The ruling is a victory for attorneys Robert L. Byer, Wayne A. Mack Jr., J. Manly Parks, James H. Steigerwald and David A. Degnan of Duane Morris.
For Mack, the ruling revives a case that had resulted in a spectacular victory when a federal jury not only rejected all of the plaintiff's claims - for which it was seeking more than $14 million - but went on to award Mack more than $11.3 million on its counterclaim.
In a post-trial ruling, Buckwalter slashed more than $9.7 million from a jury's award to Mack on its counterclaims for misappropriation of trade secrets after finding that the jury was too generous and that the award should be reduced to $1.6 million.
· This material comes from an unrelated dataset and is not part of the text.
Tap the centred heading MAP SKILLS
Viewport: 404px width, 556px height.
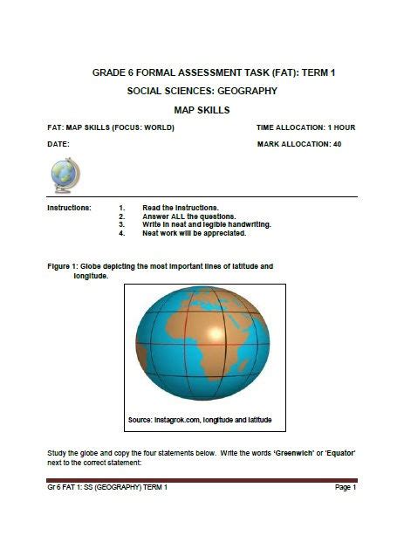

Midway through the monthlong trial, Toledo Mack had suffered a major setback when Buckwalter dismissed its only federal claim - an antitrust claim under the Sherman Act - leaving only two state law claims to go to the jury.
In its verdict, the jury found against Toledo Mack on a claim of discrimination under the Ohio Motor Vehicle Dealers Act and a claim of tortious interference with contractual relations.
Now the 3rd Circuit has ruled that the Sherman Act claim must be submitted to a jury because Toledo Mack presented direct evidence of both alleged conspiracies.
Jordan found that Toledo Mack "presented several pieces of direct evidence for the existence of one or more agreements among Mack dealers not to compete with each other."
Mack's lawyers - Barbara M. Mather, Jeremy Heep, Christopher J. Huber and Barak A. Bassman of Pepper Hamilton - argued on appeal that Buckwalter was right to dismiss the Sherman Act claim without sending it to the jury because Toledo Mack had failed to prove the exact extent of the alleged illegal agreements.
Jordan disagreed, saying: "It may well be that Toledo [Mack]'s inability to present the details of any agreement among dealers would leave a jury unpersuaded that such agreements did in fact exist. That, however, is not our inquiry."
Instead, Jordan said, "We must consider whether the evidence entitles Toledo to place that question before the jury at all. We believe it does."
Jordan found that Toledo Mack also presented "direct evidence that Mack agreed with its dealers to support their anti-competitive agreements and that it did so by, among other things, refusing to offer sales assistance to dealers who sought to sell outside" their territories.
Mack's arguments on appeal failed, Jordan said, because its lawyers "would have us view the evidence in the light most favorable to it, even though we are bound to do just the opposite."
Mather could not be reached for comment on the ruling.